SAP HANA is a business-critical application used by more than 10,000 customers. Onapsis, a security firm, warns that all these clients are at risk of a hack due to vulnerabilities in the different versions of the applications. In a report they released this week, Onapsis has detailed the vulnerabilities and issued advisories. The vulnerabilities include Critical security bugs. One high-risk security flaw the firm observed is a User Brute Force Attack in the application that could grant an attacker access to confidential business information.
Onapsis claims that an unknown unauthorized person exploiting this bug could earn administrator privileges on the applications systems and modify database information. The vulnerability, according to Onapsis, has a CVSS v3 score of 9.0.
There are two high-risk Arbitrary Audit Injections flaws affecting SAP HANA. One of them is a through the HTTP request, and the other is through the SQL protocol. If exploited, both flaws could grant an attacker authority to audit logs and hide evidence of any attack on the system. Onapsis also discovered remote code execution flaws in the application. These flaws could allow a hacker to access and change indexed information in the SAP HANA system.
Companies have different ways of implementing SAP HANA. The implementation method determines what an attacker gathers from a hack.

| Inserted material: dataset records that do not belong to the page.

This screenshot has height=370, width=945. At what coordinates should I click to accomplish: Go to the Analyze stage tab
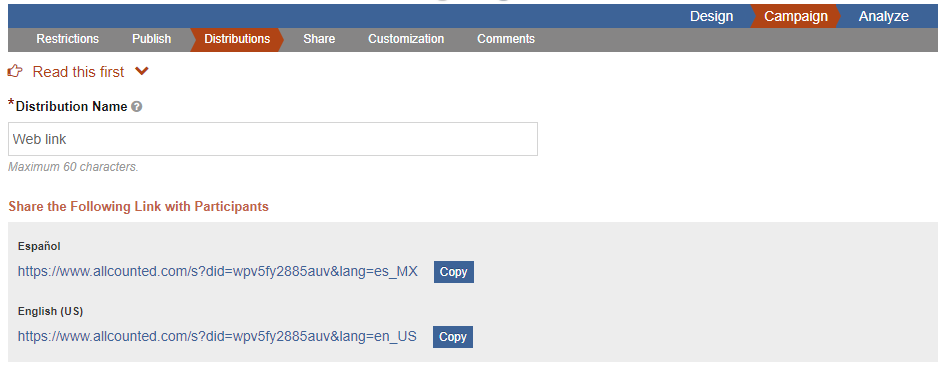(884, 16)
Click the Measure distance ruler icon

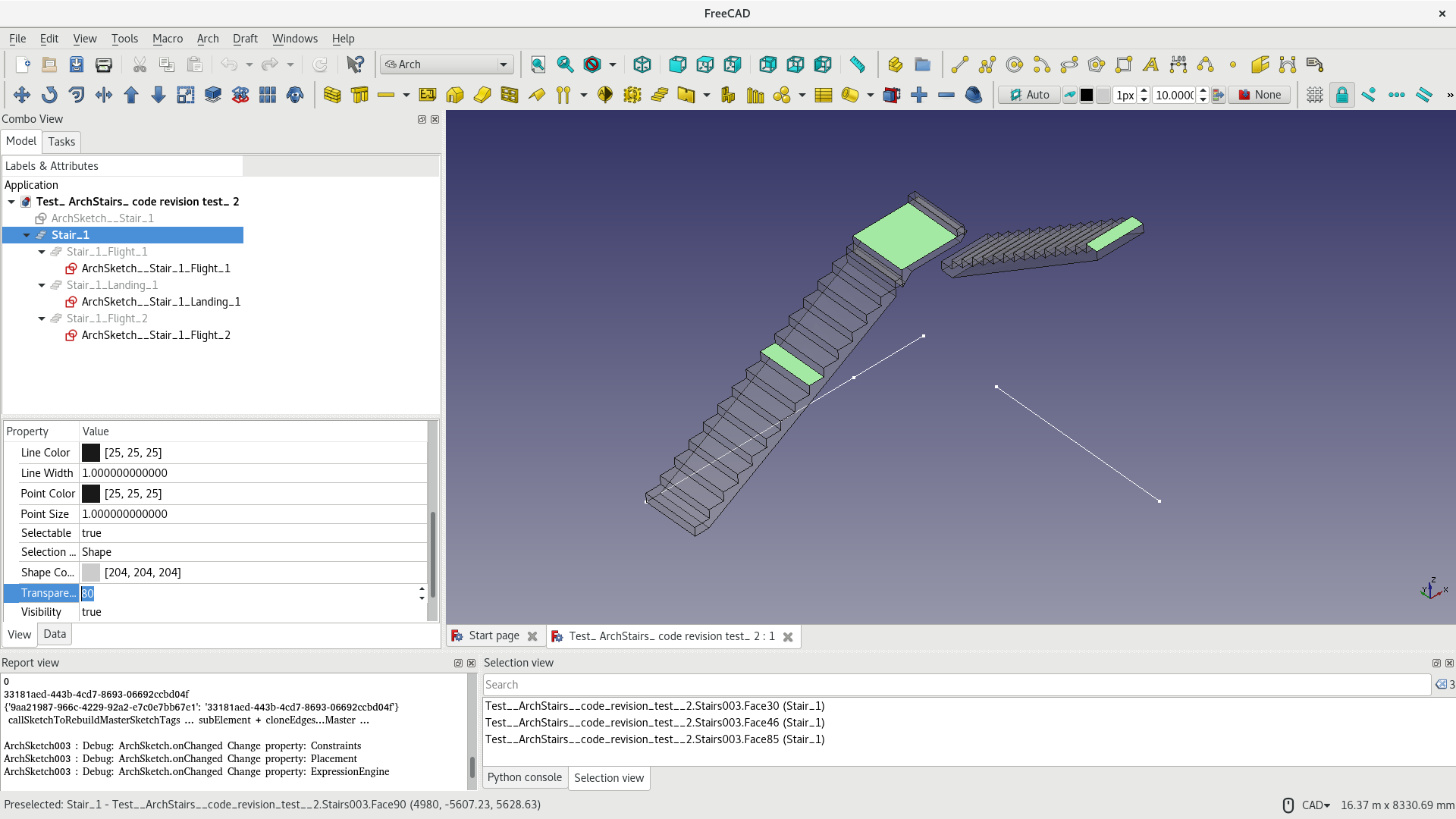(x=857, y=64)
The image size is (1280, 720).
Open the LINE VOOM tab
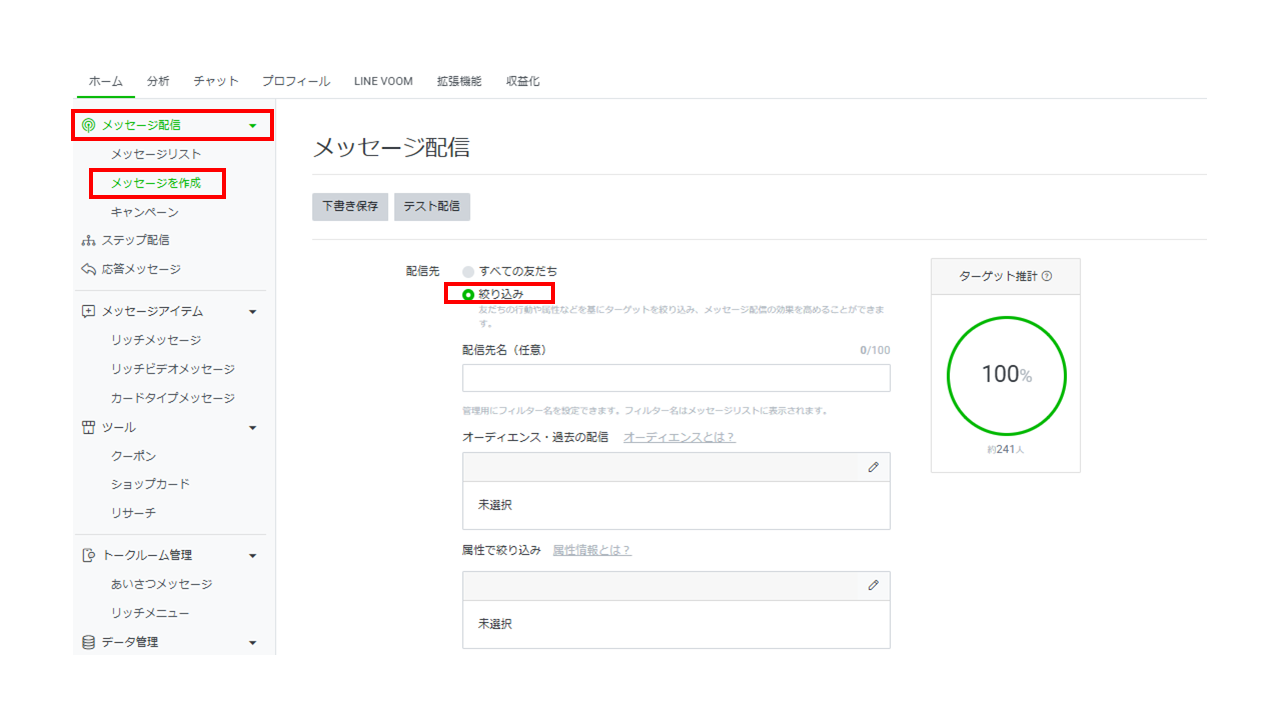(x=383, y=81)
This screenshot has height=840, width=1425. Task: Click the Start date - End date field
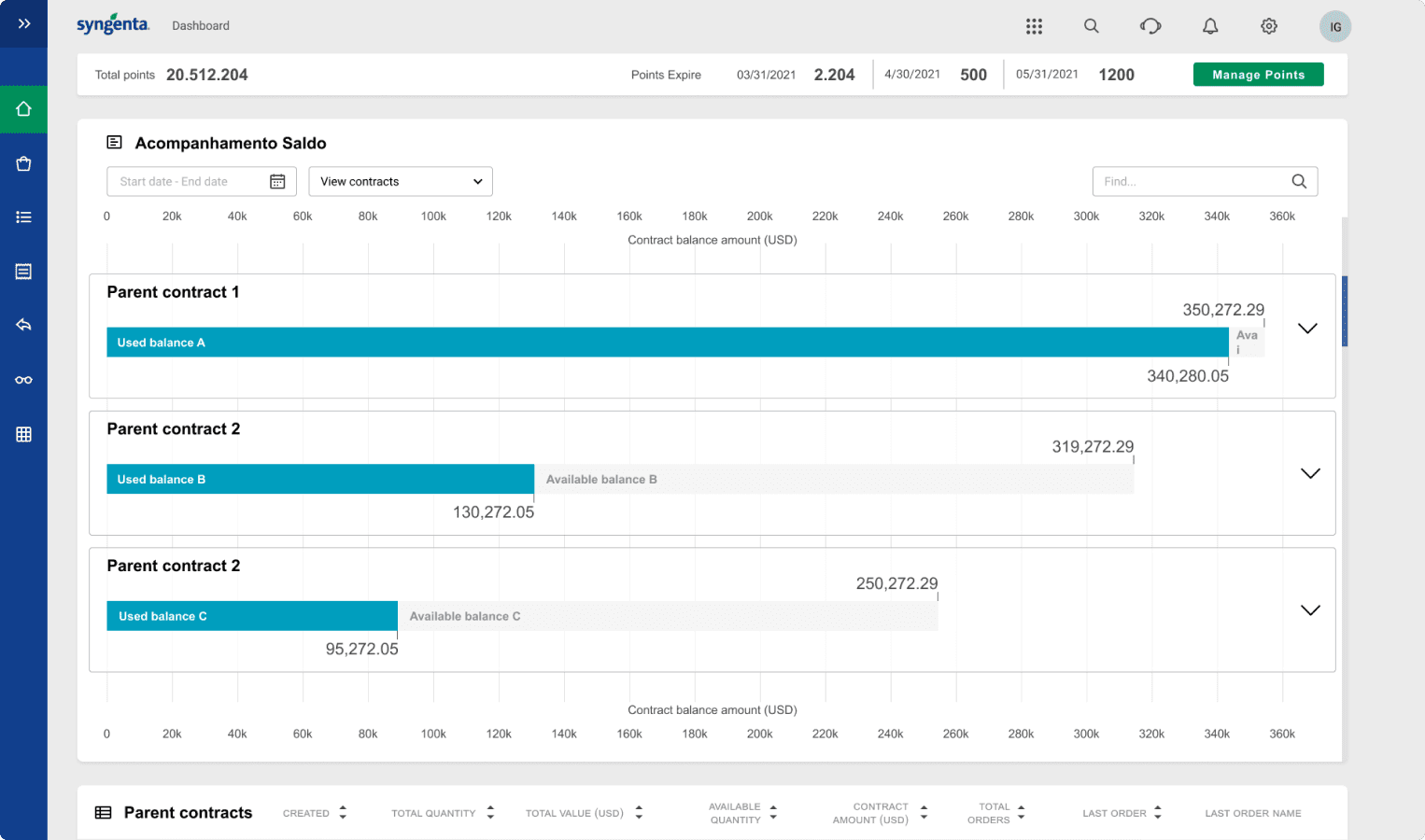pyautogui.click(x=202, y=181)
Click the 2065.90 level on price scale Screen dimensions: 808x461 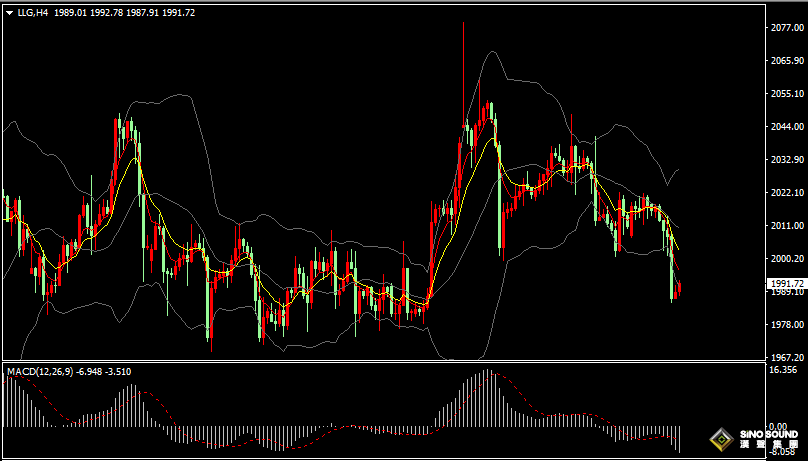point(785,61)
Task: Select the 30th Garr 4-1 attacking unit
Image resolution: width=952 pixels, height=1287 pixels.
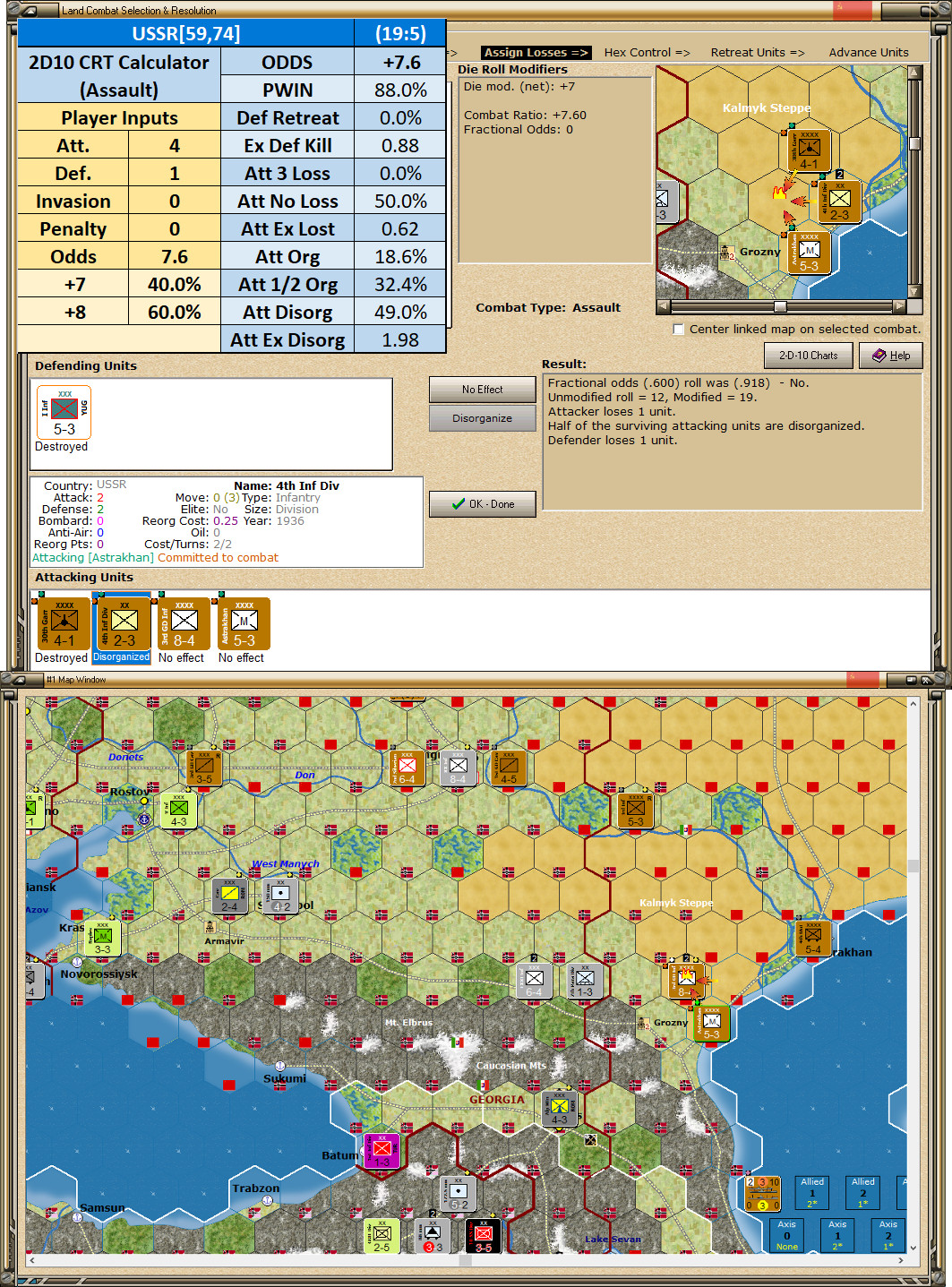Action: click(x=63, y=624)
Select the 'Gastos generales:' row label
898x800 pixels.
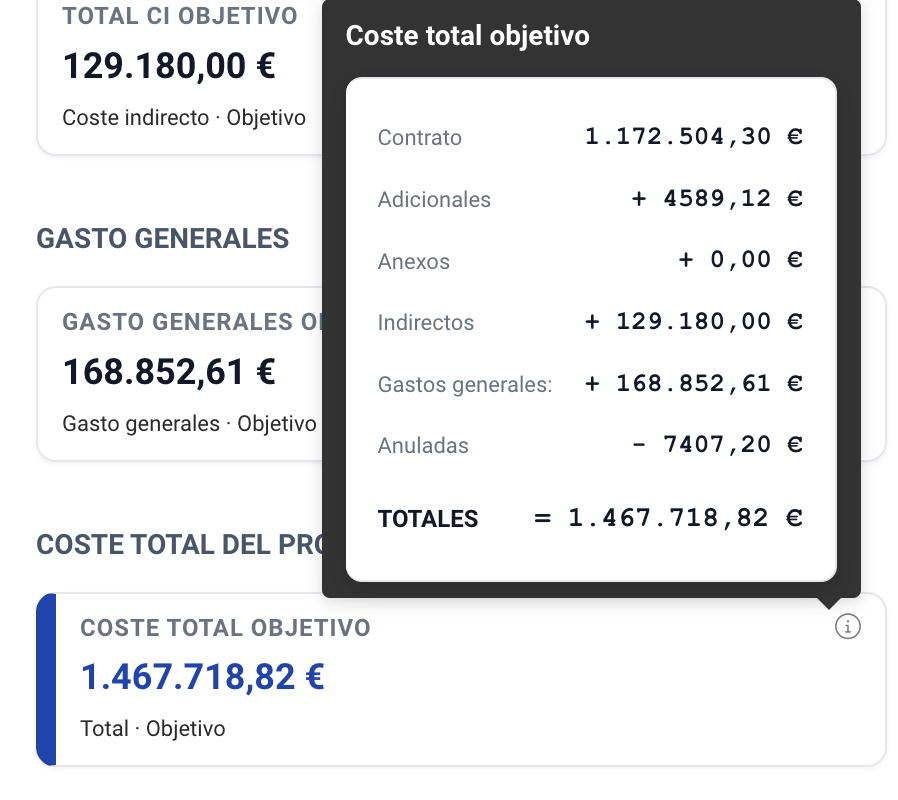pos(464,384)
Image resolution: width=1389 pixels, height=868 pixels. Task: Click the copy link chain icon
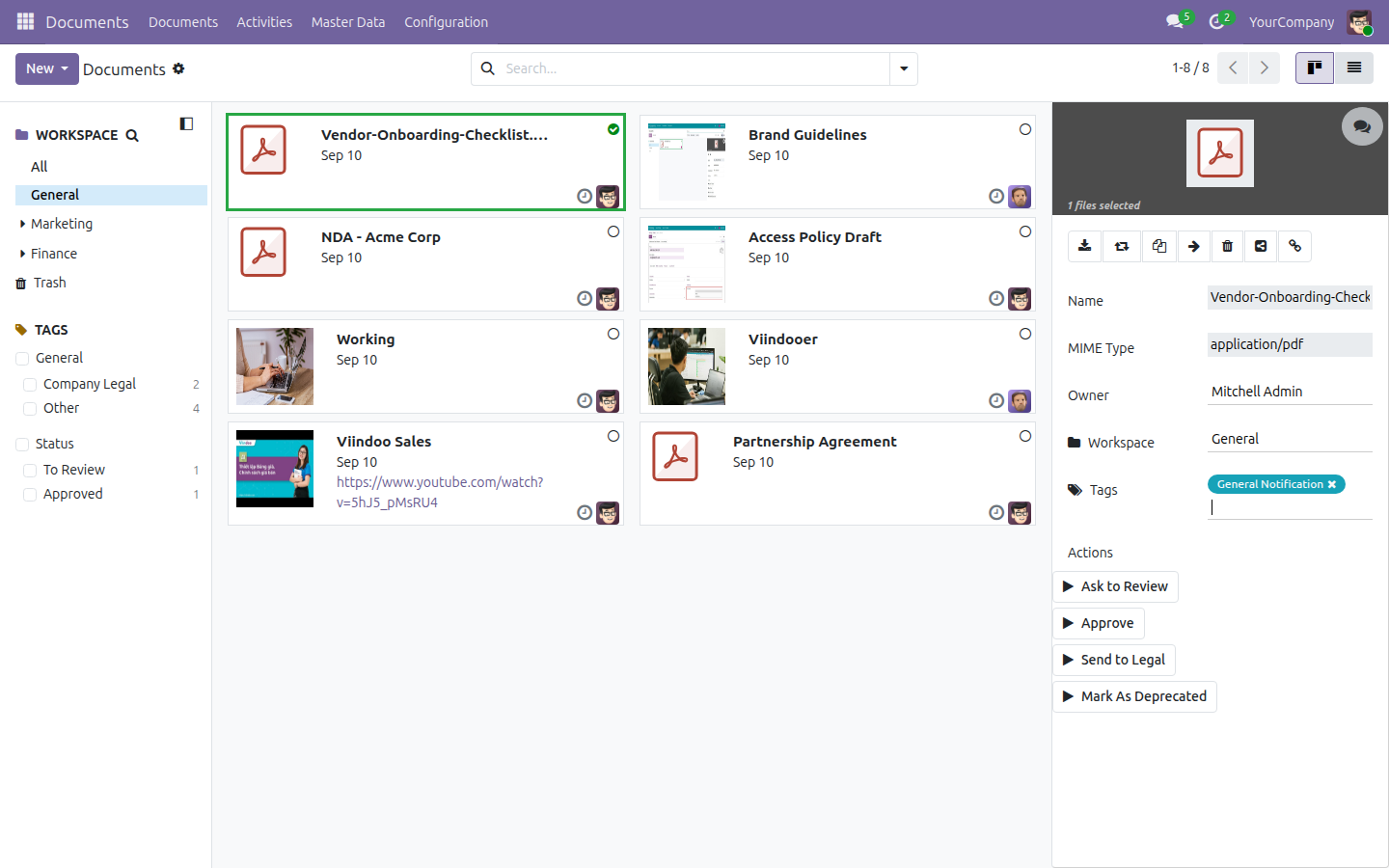coord(1295,246)
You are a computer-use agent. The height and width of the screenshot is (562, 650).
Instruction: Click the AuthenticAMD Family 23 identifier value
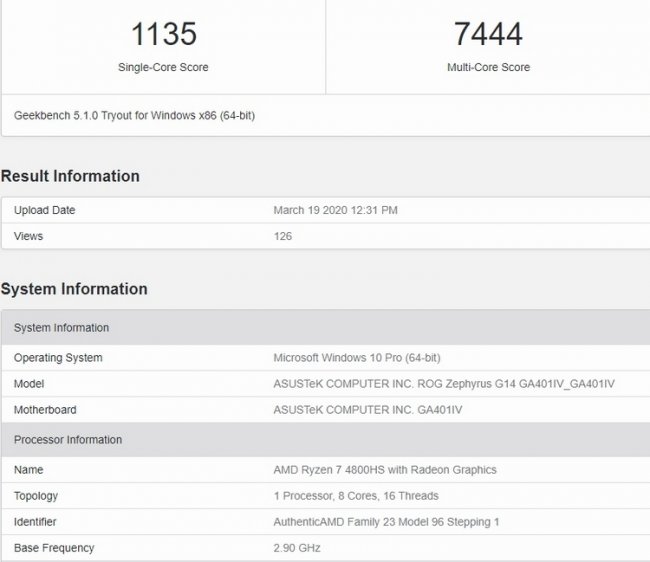(x=384, y=522)
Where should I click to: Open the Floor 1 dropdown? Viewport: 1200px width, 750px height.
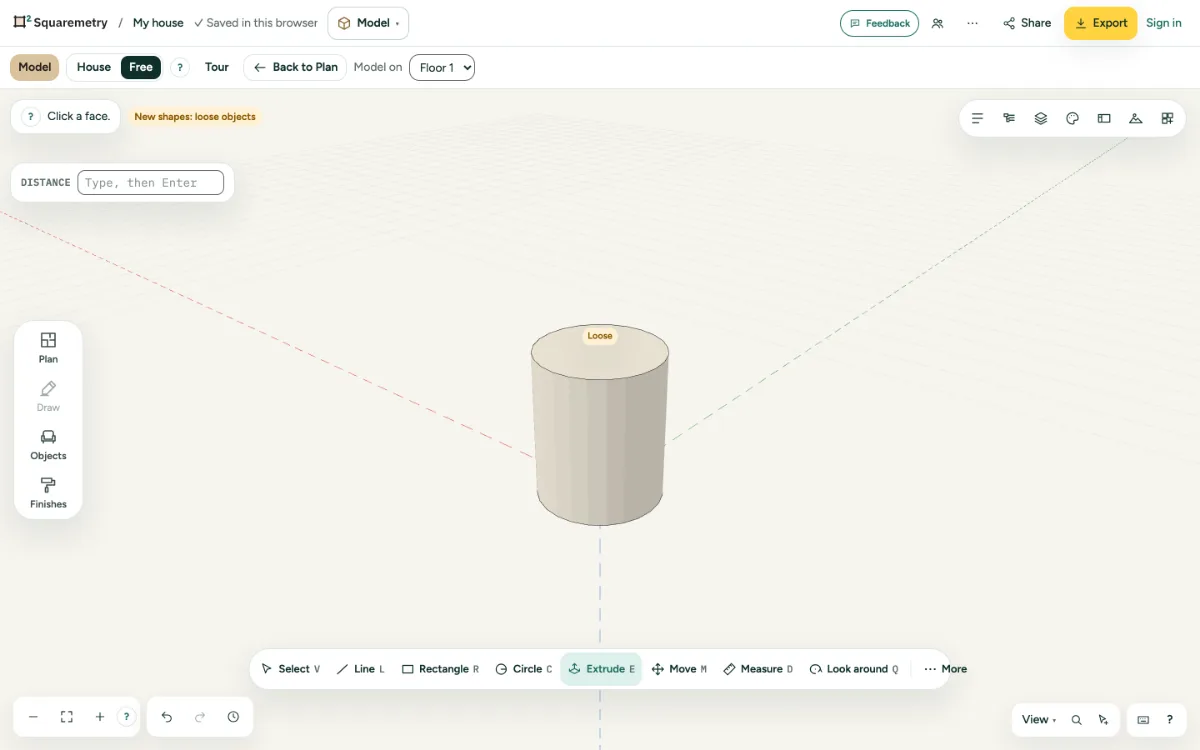pyautogui.click(x=442, y=67)
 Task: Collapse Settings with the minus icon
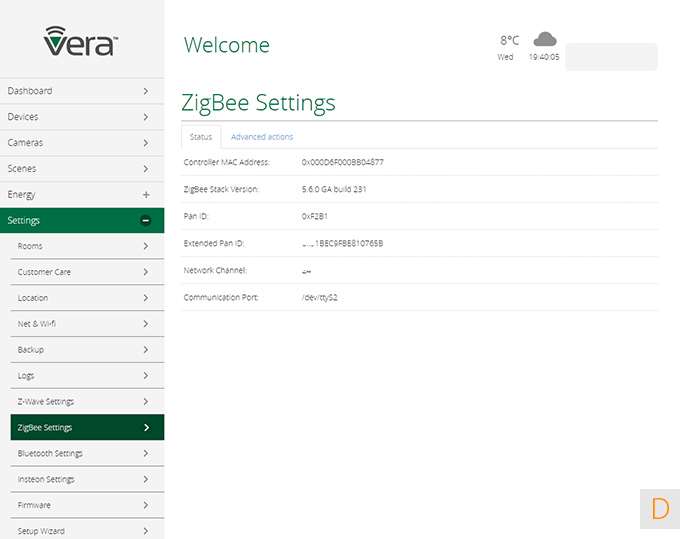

The hacker could get access to critical information such as product pricing, customer data, supply chains, business intelligence, business plans and forecasts, employee information, and financial statements.
Onapsis also discovered a critical remote code execution flaw in SAP TREX. A vicious hacker could use the security flaw to access and edit indexed information in the SAP system. Onapsis said that this flaw has a CVSS v3 score of 10.0
Onapsis also exposed additional high-risk flaws in the SAP TREX including an Arbitrary File Write with the potential of granting an attacker access and modification authority to information indexed by the SAP system. Other high-risk flaws found in SAP TREX are Remote Directory Traversal and Remote file Read flaws, which could allow a remotely located unauthorised person to access arbitrary information about the business in the SAP system.
Sebastian Bortnik, Onapsis’ Head of Research, said that what make the set of advisories they published unique is that the vulnerabilities discovered are often undervalued. “The methods in which these attacks can be executed are not obvious and can even go unnoticed.” He continued to explain how an attacker can exploit an error message that contains information about the general environment of the system including users’ data.
SAP has released a set of security patches for July 2016. The patches fix 21 vulnerabilities discovered in June. In June, the set of patches released fixed ten flaws, including a flaw as old as five years that was responsible for hacks in 36 worldwide organizations.